Now we can modify update-writestamps to be more configurable.

(defun update-writestamps ()
  "Find writestamps and replace them with the current time."
  (save-excursion
    (save-restriction
      (save-match-data
        (widen)
        (goto-char (point-min))
        (while (search-forward writestamp-prefix nil t)
          (let ((start (point)))
            (search-forward writestamp-suffix)
            (delete-region start (match-beginning 0))
            (goto-char start)
            (insert (format-time-string writestamp-format
                                        (current-time))))))))
  nil)

In this version of update-writestamps, we've replaced occurrences of "WRITESTAMP((" and "))" with writestamp-prefix and writestamp-suffix, and we've replaced insert-date with

(insert (format-time-string writestamp-format
                            (current-time)))

We also changed the call to delete-region. Previously it looked like this:

(delete-region start (- (point) 2))

That was when we had the writestamp suffix hardwired to be "))", which is two characters long. But now that the writestamp suffix is stored in a variable, we don't know in advance how many characters long it is. We could certainly find out, by calling length:

(delete-region start (- (point)
                        (length writestamp-suffix)))

but a better solution is to use match-beginning. Remember that before the call to delete-region is

(search-forward writestamp-suffix)

No matter what writestamp-suffix is, search-forward finds the first occurrence of it, if one exists, and returns the first position after the match. But extra data about the match, notably the position where the match begins, is stored in Emacs's global match-data variables. The way to access this data is with the functions match-beginning and match-end. For reasons that will become clear shortly, match-beginning needs an argument of 0 to tell you the position of the beginning of the match for the latest search. In this case, that happens to be the beginning of the writestamp suffix, which also happens to be the end of the date inside the writestamp, and therefore the end of the region to delete:

(delete-region start (match-beginning 0))

Regular Expressions

Suppose the user chooses "Written: " and "." as the writestamp-prefix and writestamp-suffix, so that writestamps appear like so: "Written: 19 Aug 1996." This is a perfectly reasonable preference, but the string "Written: " is less likely than "WRITESTAMP((" to be completely unique. In other words, the file may contain occurrences of "Written: " that aren't writestamps. When update-writestamps searches for writestamp-prefix, it might find one of these occurrences, then search for the next occurrence of a period and delete everything in between. Worse, this unwanted deletion takes place almost undetectably, just as the file is being saved, with the cursor location and other appearances preserved.

One way to solve this problem is to impose tighter constraints on how the writestamp may appear, making mismatches less likely. One natural restriction might be to require writestamps to appear alone on a line: in other words, a string is a writestamp only if writestamp-prefix is the first thing on the line and writestamp-suffix is the last thing on the line.

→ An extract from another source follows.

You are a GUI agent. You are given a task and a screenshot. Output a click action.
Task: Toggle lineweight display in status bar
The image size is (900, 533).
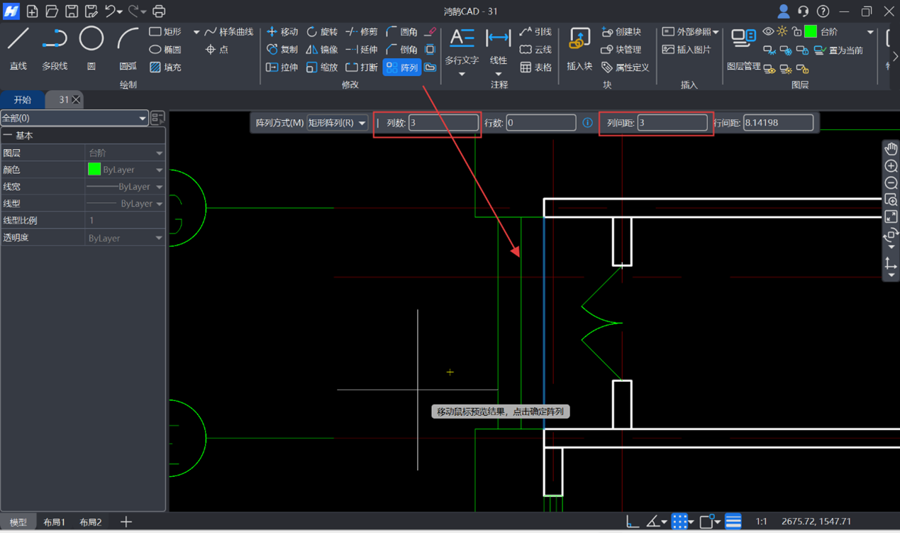click(733, 522)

Now it won't suffice to use

(search-forward writestamp-prefix ...)

to find writestamps, because this search isn't constrained to find matches only at the beginnings of lines.

This is where regular expressions come in handy. A regular expression—called a regexp or regex for short—is a search pattern just like the first argument to search-forward. Unlike a normal search pattern, regular expressions have certain syntactic rules that allow more powerful kinds of searches. For example, in the regular expression '^Written: ', the caret (^) is a special character that means, "this pattern must match at the beginning of a line." The remaining characters in the regexp '^Written: ' don't have any special meaning in regexp syntax, so they match the same way ordinary search patterns do. Special characters are sometimes called metacharacters or (more poetically) magic.

Many UNIX programs use regular expressions, among them sed, grep, awk, and perl. The syntax of regular expressions tends to vary slightly from one application to another, unfortunately; but in all cases, most characters are non-"magic" (particularly letters and numbers) and can be used to search for occurrences of themselves; and longer regexps can be built up from shorter ones simply by stringing them together. Here is the syntax of regular expressions in Emacs.

  1. Period (.) matches any single character except newline.

  2. Backslash, followed by a magic character, matches that character literally. So, for example, \. matches a period. Since backslash itself is magic, \\ matches \ itself.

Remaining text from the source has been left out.